The bull set a course and for a short time he dozed along with the others. The world through which he moved so effortlessly was an orchestrated, ever fluid and changing environment. A part of his brain was so in synch with fluctuations of temperature, with slight alterations of current, that he was almost a part of the ocean itself.
One of the older females joined him and swam alongside, rubbing close to him as he woke from his dreaming slumber. Soon the whole pod were waking, and they formed into a close group to communicate with one another and reinforce their bonds with close physical contact. For an hour they changed places, swam together, and performed graceful aquatic manoeuvres.
Eventually, the bull tired, and he drifted off a little, while the younger animals continued their contact. He was joined by the female again, and another male who was the next oldest in the pod. These two sensed the bull’s weariness, and lately they often swam close to him. Over the years they had absorbed the knowledge of his accumulated experience, and they knew almost as well as he where to hunt, and what prey could be found in a particular place at a given time of year. At some point in the future, the bull would succumb to sickness, or perhaps his heart would simply give out with age, and these two would take over the roles of leading the pod and ensuring their continued survival.
Much had changed, and much was changing still. More and more the activities of man had the greatest effect on the orcas’ environment. Their lives were a constant learning process, understanding where both the dangers and the opportunities lay, and always they were aware of man’s unpredictable nature. Some vessels were benign, and their occupants watched with apparent fascination if the orcas passed close by, but others the orcas were far more wary of.
Towards dawn the pod reached a point where they were several miles off the east coast of St. George. Already the bull could hear the sound of many boats heading out from the harbour. The bull decided to cruise the waters closer to the island which the boats would largely bypass. He planned to hunt for schools of fish moving east to escape the many fishing vessels, and then at the end of the day he would lead the pod north and during the night they would pass out into the slope waters and head for open sea.

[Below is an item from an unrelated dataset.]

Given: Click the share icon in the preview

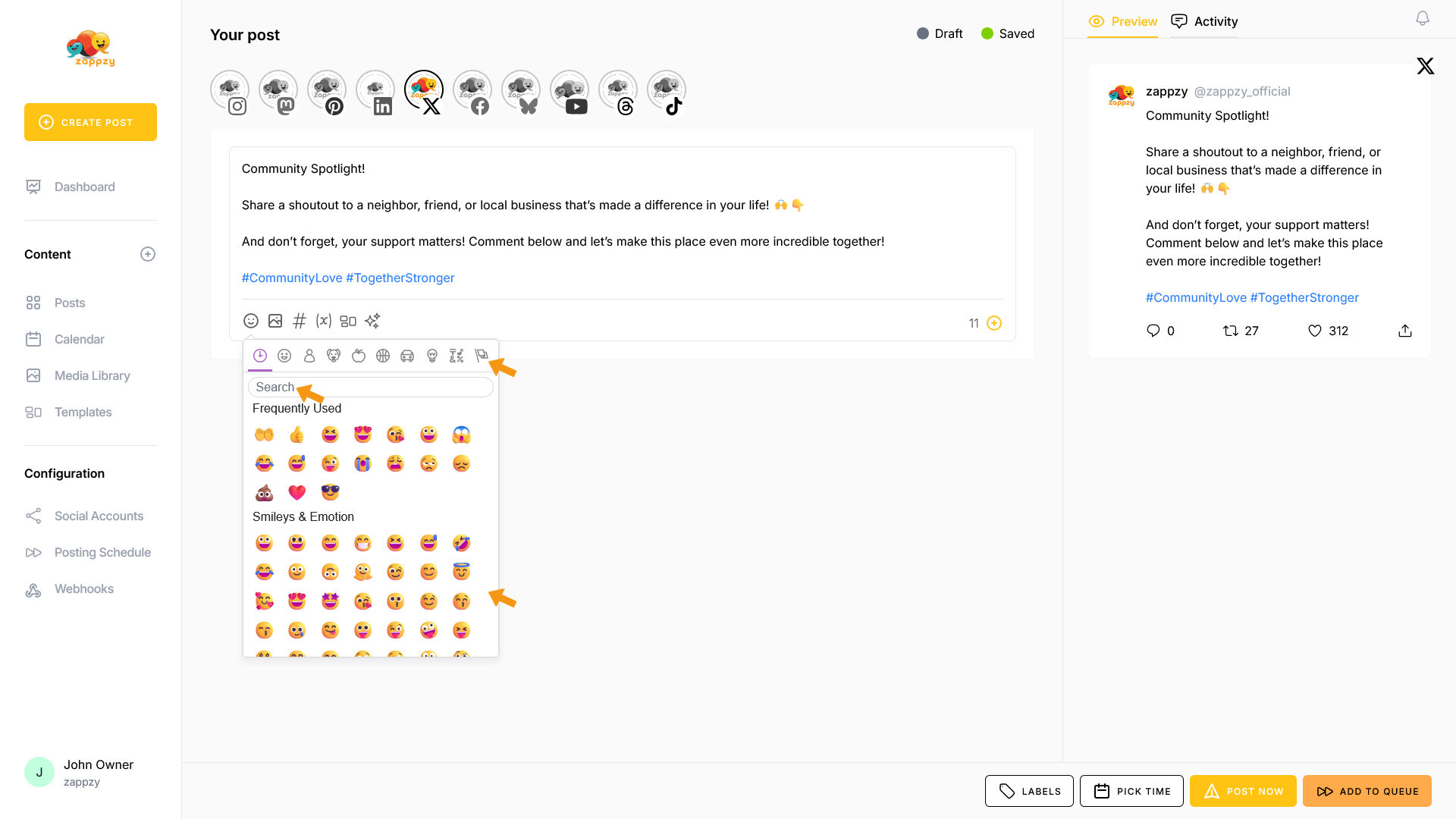Looking at the screenshot, I should click(x=1405, y=331).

On board the Seawind there was an uneasy quiet. The men on the deck said little as they worked but now and then they would cast furtive looks towards the wheel-house where Jake stood with his back to them, scanning the surrounding sea. Occasionally he would come outside and stand against the rail, but he barely glanced at what was happening on deck. He seemed completely preoccupied with his own thoughts, and whatever they were, the expression he wore engendered a vague disquiet among the crew. Calder Penman worked alongside the other men. He occupied a difficult position now that he was first mate. He was treated with suspicion. The men were wary of his loyalties and were careful about what they said in his presence. He’d been their friend, and equal, but now that Bryan was gone, he directed their work. At times during these last two weeks Penman wished he could have stayed in his old job. He felt that he’d lost the close relationship he’d had with the other men, but had nothing to replace it with. Jake had never been the easiest guy to get along with, and Penman had never exactly felt comfortable around him. He felt he couldn’t ever relax, that he had to be wary of what he said in case Jake took offence.